I made these with one change. I only had Dutch cocoa so omitted the baking soda and increased the baking powder to 1 tablespoon. I followed vinorosso's advice and baked them for 9 minutes. They came out perfectly, and I thought the balance of mint to chocolate was spot on!

The batter for this is soooo yummy! I love this recipe! In my opinion chocolate and mint go hand in hand so this is a great recipe for me! I ommited 1/2 cup flour and added some white chocolate chips( im not a huge fan of them but sometimes their nice)they were great. I added all the flour it called for and it was perfect! I only put in 3/4 the butter it called for and 3 tbs of vegetable oil. They were wonderful!

This is my favorite Christmas cookie. I bake the cookies for 9 minutes exactly, rotating trays mid-way. They will not look done, but they'll firm up as they cool, and stay chewy for days. Buy an oven thermometer to make sure your oven is always set at the proper temperature.

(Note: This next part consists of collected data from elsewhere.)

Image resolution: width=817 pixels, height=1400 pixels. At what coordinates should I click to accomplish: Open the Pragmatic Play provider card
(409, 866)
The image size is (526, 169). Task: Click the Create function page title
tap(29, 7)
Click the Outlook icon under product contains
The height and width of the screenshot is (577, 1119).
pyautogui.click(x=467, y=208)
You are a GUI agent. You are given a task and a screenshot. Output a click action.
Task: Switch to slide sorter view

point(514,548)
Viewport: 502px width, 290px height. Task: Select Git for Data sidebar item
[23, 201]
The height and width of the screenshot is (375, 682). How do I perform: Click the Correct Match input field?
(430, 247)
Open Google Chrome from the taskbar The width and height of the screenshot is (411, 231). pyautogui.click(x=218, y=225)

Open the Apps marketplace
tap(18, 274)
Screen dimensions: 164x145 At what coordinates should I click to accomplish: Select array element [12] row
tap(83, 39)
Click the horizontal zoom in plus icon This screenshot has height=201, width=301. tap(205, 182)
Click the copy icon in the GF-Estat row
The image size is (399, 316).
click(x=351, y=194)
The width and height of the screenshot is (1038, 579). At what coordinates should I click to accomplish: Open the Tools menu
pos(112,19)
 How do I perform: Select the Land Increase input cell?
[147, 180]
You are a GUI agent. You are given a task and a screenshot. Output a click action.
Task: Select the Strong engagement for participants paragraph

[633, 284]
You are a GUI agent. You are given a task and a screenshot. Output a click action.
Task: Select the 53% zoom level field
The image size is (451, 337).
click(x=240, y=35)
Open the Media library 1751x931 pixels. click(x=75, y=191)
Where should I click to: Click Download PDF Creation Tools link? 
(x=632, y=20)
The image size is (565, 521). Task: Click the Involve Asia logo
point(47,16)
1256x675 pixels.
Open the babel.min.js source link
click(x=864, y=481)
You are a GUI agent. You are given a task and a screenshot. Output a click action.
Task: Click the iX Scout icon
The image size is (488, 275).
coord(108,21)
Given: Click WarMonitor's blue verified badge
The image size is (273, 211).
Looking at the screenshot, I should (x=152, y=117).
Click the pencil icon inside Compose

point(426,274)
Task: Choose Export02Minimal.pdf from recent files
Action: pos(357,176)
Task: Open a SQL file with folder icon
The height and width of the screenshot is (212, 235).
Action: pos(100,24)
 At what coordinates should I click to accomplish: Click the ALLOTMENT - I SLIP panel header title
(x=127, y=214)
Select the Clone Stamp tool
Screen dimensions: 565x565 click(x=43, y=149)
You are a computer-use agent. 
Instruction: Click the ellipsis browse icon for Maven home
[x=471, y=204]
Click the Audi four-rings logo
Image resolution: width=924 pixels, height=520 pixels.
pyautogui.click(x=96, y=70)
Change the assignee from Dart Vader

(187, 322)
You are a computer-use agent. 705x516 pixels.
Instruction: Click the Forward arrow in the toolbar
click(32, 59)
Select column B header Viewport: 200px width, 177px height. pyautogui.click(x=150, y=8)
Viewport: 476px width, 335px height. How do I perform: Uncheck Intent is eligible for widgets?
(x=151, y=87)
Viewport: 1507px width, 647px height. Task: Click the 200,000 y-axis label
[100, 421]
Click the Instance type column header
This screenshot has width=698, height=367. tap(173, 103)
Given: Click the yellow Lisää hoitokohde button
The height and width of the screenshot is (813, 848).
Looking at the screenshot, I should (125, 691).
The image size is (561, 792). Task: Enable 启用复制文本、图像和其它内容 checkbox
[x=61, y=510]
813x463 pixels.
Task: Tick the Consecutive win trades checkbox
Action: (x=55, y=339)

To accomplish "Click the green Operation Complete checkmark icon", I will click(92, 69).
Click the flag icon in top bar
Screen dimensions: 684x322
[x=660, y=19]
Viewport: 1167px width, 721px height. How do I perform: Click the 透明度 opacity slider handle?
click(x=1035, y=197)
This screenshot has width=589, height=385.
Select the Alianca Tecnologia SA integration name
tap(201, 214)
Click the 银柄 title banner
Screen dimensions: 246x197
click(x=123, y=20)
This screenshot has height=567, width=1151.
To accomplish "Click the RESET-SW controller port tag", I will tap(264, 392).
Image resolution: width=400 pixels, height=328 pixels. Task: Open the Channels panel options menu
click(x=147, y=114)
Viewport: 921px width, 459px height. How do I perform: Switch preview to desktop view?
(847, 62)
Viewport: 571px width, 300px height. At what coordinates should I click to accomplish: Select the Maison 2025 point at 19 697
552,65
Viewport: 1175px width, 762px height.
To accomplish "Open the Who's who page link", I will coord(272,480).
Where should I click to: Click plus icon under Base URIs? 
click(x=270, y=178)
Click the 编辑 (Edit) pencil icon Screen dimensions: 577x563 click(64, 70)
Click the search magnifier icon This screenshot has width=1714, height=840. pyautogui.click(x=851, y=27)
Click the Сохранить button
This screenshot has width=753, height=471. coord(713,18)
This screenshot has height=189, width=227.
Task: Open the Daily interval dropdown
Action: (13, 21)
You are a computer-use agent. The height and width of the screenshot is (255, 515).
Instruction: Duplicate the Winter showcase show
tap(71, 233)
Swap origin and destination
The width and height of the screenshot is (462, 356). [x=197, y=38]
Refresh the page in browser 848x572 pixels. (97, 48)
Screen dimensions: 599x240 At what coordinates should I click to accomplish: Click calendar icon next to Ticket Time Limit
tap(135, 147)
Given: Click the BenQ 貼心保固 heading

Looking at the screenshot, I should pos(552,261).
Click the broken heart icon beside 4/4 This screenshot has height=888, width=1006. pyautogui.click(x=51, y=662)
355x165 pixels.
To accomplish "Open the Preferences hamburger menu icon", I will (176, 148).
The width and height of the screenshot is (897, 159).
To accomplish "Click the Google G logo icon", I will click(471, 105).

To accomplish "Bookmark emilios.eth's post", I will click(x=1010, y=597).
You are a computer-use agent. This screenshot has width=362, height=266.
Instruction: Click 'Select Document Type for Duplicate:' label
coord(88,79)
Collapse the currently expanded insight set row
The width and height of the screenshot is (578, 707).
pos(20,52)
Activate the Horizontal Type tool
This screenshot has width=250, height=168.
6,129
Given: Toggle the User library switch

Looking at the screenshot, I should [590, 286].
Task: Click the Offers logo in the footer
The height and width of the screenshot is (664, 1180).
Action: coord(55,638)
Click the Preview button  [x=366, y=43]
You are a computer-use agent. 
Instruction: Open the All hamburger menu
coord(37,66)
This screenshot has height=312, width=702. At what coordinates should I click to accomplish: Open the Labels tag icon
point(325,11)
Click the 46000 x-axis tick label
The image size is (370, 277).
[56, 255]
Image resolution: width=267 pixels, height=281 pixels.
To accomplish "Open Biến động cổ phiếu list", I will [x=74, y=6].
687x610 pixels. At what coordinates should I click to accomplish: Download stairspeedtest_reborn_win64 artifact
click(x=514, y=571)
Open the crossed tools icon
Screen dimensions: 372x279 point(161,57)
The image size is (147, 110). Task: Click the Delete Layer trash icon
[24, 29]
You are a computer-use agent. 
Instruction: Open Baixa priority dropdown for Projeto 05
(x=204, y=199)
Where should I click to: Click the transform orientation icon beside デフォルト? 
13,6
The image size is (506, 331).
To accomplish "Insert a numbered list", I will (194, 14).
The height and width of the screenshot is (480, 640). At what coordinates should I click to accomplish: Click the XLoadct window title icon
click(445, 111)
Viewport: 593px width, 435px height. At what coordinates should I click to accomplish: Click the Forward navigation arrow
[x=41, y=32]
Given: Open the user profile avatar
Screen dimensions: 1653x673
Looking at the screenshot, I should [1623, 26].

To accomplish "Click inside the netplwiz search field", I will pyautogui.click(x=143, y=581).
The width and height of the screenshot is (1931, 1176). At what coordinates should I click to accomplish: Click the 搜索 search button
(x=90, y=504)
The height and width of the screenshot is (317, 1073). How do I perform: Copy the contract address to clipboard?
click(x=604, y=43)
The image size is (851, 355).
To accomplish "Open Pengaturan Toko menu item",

DELICIOUS!! I took the advice of others and cut the flour to 1 1/2 cups and increased the peppermint extract to 1 tsp. I also only baked them for about 8 minutes. They were perfect. I will make these again soon!

These cookies are delicious and easy to make. I decreased the flour to 1 1/2 cups and increased the peppermint extract to almost 2 tsp (although I may add more extract the next time I make them) as others suggested. I also added a few mint chocolate chips to the top of each cookie before baking. These are one of my favorite cookies ever.

Fantastic cookies and great flavor. I kept the flour as called for and surprise, I did not have any problems with the dough being sticky or the cookies spreading too much. It needs the 2 cups. I did increase the extract to 2 tsp. I did not find it too minty at all. I think it is just the right level of mint for the cocoa. I completely agree with the reviewer who said there is a fine line between perfect and overdone. One batch I took out when I thought they were ready and they turned hard. The second batch I took out according to the recipe (and I thought too early, as they were still soft and poofy) and they remained soft even after cooling. Never fear, the hard ones were used in ice cream sandwiches with homemade coconut ice cream. Delish!

i gave three forks only because i don't like chocolate! but everyone i gave these to loved them - without my own enraptured tastebuds i don't want to give out the very special fourth fork :-) alterations: i cut the flour down to 1.5 cups and doubled the mint extract as suggested by other reviewers. i also cut the sugar to 1.25 cups (1.75 just seemed like waaaay too much, and my sweet-toothed loved ones were still enamored). also, i added milk chocolate chips, though next time i would use white chocolate instead. the dusting of icing sugar on the top is a nice touch. i think thin, hard icing would be lovely as well.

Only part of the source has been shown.